Norwegian Conservative party politician

Bjørn Stordrange (born 13 January 1956 in Flekkefjord) is a Norwegian jurist and politician for the Conservative Party. His father Kolbjørn Stordrange was a member of parliament before him, representing the same party.

Bjørn Stordrange served as a deputy representative to the Norwegian Parliament from Vest-Agder during the terms 1981-1985, 1985-1989 and 1989-1993. From 1981 to 1983 he served as a regular representative, covering for Tore Austad who was a member of the first cabinet Willoch.

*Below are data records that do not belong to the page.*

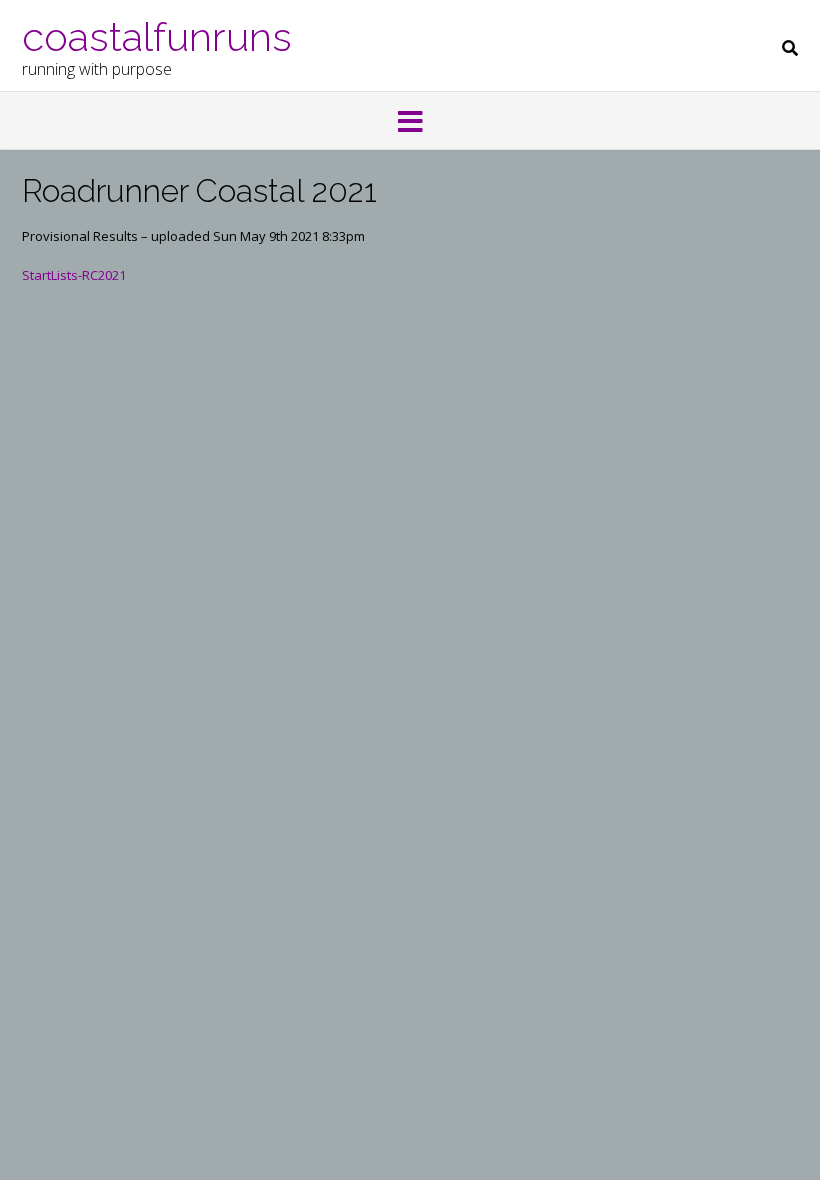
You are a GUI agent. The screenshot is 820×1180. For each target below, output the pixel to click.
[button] (410, 123)
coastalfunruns (157, 35)
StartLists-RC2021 (74, 275)
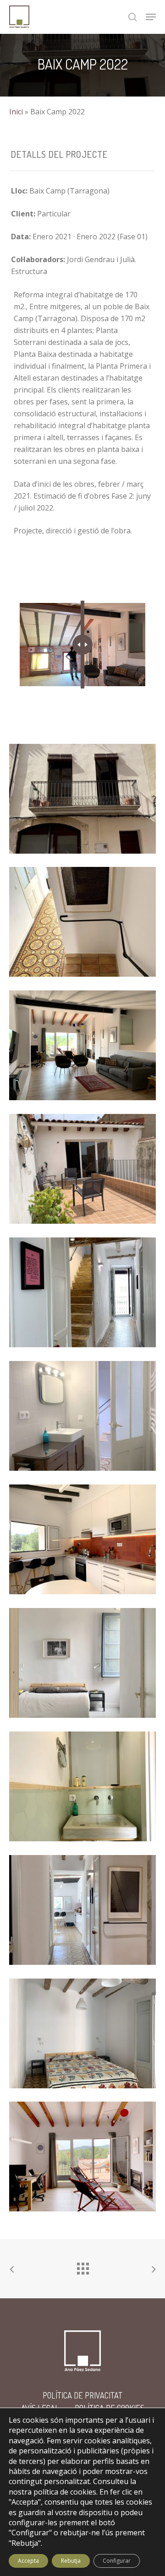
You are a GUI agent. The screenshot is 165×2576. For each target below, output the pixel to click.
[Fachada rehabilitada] (84, 801)
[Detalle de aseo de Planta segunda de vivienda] (84, 1789)
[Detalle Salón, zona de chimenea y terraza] (84, 2159)
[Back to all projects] (82, 2266)
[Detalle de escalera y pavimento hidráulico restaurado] (84, 1912)
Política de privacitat (82, 2395)
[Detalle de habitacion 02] (84, 2036)
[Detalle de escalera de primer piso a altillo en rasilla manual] (84, 1295)
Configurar (117, 2561)
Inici (16, 112)
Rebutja (71, 2561)
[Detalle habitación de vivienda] (84, 1665)
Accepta (28, 2561)
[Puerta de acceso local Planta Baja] (84, 924)
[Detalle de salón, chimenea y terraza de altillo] (84, 1047)
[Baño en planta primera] (84, 1418)
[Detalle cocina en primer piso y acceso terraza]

Outside politics Stordrange graduated as cand.jur. in 1982. He served his military service at the elite Russian language program of the Norwegian Armed Forces. At the University of Oslo he was hired as researcher in 1983 and associate professor (førsteamanuensis) in 1986. He took the doctorate degree in 1988, and was appointed district stipendiary magistrate (sorenskriver) in Flekkefjord Municipality from 1988 to 1992. He was assistant professor (professor II) at the University of Tromsø from 1989 to 1992, and at the Norwegian School of Management from 1997. He has also been a practising lawyer.

From 1989 to 1990, during the Conservative cabinet Syse, Stordrange was appointed state secretary in the Ministry of Justice and the Police. He is chairman of the board of Oslo Sporveier since 1998.